An important accession to the Gallery, as an example of the large portrait-groups in which Hals excelled. The composition whereby the ten figures are all brought into a group is ingenious – the part played by the direction of the elder boy's attention to the other being in this respect important – though in colour the harmony is somewhat disturbed by the emphatic lights of the lace and linen worn by each member of the group. There is individual character in all the portraits; among the figures which most compel admiration are those of the mother, full of quiet dignity, of the eldest daughter, standing on the right with a work-basket in her hand (both beautifully painted), and of the little girl seated in front.

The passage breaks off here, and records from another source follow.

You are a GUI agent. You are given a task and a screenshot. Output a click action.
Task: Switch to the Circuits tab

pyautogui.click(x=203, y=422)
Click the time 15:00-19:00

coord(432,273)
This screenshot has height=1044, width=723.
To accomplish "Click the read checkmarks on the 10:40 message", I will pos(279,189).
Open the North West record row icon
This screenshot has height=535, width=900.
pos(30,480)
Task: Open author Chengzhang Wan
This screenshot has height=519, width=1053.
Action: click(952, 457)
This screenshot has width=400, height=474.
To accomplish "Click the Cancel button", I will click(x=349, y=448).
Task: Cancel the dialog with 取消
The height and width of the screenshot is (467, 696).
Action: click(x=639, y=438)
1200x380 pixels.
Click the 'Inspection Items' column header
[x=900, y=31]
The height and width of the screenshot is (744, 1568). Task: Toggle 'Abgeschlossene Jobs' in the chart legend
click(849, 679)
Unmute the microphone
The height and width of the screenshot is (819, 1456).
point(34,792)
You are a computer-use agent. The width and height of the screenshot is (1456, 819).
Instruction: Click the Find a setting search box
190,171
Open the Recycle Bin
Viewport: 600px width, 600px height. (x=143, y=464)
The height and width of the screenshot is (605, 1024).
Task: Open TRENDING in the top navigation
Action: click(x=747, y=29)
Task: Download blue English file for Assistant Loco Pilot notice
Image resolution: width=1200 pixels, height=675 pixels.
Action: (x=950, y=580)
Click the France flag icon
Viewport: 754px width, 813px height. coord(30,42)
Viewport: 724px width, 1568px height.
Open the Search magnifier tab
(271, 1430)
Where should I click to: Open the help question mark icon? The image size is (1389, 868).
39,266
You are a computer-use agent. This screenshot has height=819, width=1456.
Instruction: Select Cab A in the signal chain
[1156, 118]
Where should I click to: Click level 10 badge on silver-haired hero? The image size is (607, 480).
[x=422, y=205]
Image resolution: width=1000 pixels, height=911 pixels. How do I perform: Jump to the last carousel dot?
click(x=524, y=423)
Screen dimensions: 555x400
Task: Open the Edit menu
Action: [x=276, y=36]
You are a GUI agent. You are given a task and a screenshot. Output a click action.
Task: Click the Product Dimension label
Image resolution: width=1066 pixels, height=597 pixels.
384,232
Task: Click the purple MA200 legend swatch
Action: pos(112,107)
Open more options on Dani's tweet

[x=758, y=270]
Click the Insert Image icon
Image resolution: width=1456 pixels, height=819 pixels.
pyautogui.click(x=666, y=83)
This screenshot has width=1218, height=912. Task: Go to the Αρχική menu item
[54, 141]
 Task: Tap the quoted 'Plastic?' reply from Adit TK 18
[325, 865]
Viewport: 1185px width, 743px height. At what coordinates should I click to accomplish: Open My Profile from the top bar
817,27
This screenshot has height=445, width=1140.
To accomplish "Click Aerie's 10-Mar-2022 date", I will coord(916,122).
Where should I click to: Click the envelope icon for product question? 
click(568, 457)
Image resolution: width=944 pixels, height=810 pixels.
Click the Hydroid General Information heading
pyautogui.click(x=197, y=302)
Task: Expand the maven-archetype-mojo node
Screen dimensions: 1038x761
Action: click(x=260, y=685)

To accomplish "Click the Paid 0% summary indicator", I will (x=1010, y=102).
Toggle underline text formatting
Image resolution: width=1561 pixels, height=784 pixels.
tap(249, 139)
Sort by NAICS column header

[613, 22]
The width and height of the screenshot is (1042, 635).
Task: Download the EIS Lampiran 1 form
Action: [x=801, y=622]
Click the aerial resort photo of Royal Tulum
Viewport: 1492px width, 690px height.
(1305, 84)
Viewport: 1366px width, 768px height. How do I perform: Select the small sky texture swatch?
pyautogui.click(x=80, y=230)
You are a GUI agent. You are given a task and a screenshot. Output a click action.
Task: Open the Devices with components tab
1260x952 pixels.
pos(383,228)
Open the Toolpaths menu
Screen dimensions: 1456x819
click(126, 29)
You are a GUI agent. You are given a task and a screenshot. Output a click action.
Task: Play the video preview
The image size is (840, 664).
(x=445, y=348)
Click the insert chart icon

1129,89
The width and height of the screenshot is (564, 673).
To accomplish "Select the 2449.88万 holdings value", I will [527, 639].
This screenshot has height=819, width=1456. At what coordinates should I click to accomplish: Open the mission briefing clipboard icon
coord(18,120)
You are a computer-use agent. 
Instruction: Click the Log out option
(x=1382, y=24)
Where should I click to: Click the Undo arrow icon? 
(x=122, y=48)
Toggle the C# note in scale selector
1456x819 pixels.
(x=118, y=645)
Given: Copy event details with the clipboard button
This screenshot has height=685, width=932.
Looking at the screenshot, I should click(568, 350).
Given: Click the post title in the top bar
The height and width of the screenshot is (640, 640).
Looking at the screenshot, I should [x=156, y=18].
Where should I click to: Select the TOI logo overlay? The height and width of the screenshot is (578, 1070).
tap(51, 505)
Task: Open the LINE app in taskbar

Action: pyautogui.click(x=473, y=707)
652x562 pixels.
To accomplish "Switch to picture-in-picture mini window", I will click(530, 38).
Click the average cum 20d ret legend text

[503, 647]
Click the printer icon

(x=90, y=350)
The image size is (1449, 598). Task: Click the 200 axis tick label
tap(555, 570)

The picture unknown to the connoisseurs before its acquisition for the National Gallery – was purchased in 1908 from Lord Talbot de Malahide for £25,000.

2288. PORTRAIT OF DR. FORLENZE

Jacques Antoine Vallin (French: 1770-1838).

Dr. J. N. B. Forlenze (1769-1833) was a physician and man of fashion in Naples. He had visited England and studied under John Hunter; and practised as an oculist in Paris. This portrait was exhibited at the Salon in 1808.

2289. ATTILA: AN ALLEGORY

F. V. E. Delacroix (French: 1798-1863).

Ferdinand Victor Eugène Delacroix was the chief of the "Romantic" school in painting, which in literature was represented by de Musset, George Sand, and Victor Hugo. The Romanticists revolted against the art of the Classicists as cold, formal, and colourless. Delacroix, whose admiration was for Byron in poetry and for Rubens in painting, sought before all things passion, emotion, and colour. He had, says Silvestre, "the sun in his head and a thunderstorm in his heart, and his grandiose and awe-inspiring brush sounded the entire gamut of human emotion." He loved strong colour, and he was one of many French artists who were influenced by the sight of Constable's pictures in the Salon. His pictures were as fiercely assailed, as they were furiously painted. "It is the massacre of painting," said Baron Gros of Delacroix's "Massacre of Chios." "I became the abomination of painting," said the artist, "I was refused water and salt;" but, he added, "I was enchanted with myself," and he won his way into favour. He was born at Charenton St. Maurice, near Paris. His father, who held high office under the First Empire, had been a partisan of the violent faction during the Revolution, and, like some other revolutionaries, was more consumed with public ardour than concerned with private affairs. The boy was exposed to accidents and neglect in his childhood which make one wonder that he survived. He had poor health throughout life, and there was in him a hectic strain which was reflected in his art. In 1817 he entered the studio of Guérin, where he had Ary Scheffer (see 1169) for a fellow-pupil and antagonist, and afterwards he worked under Baron Gros. He was deeply stirred by the War of Greek Independence; and a visit which he paid to Morocco and Algiers in 1831 had the effect of enriching his sense of colour. He had a strong supporter in Thiers, through whose influence he received many important commissions for public works – in the decoration of the Louvre, the Luxembourg, and the Chamber of Deputies. Our picture was a design for the latter. These and other large works occupied him till 1855; and at last in 1857 he was admitted into the French Academy.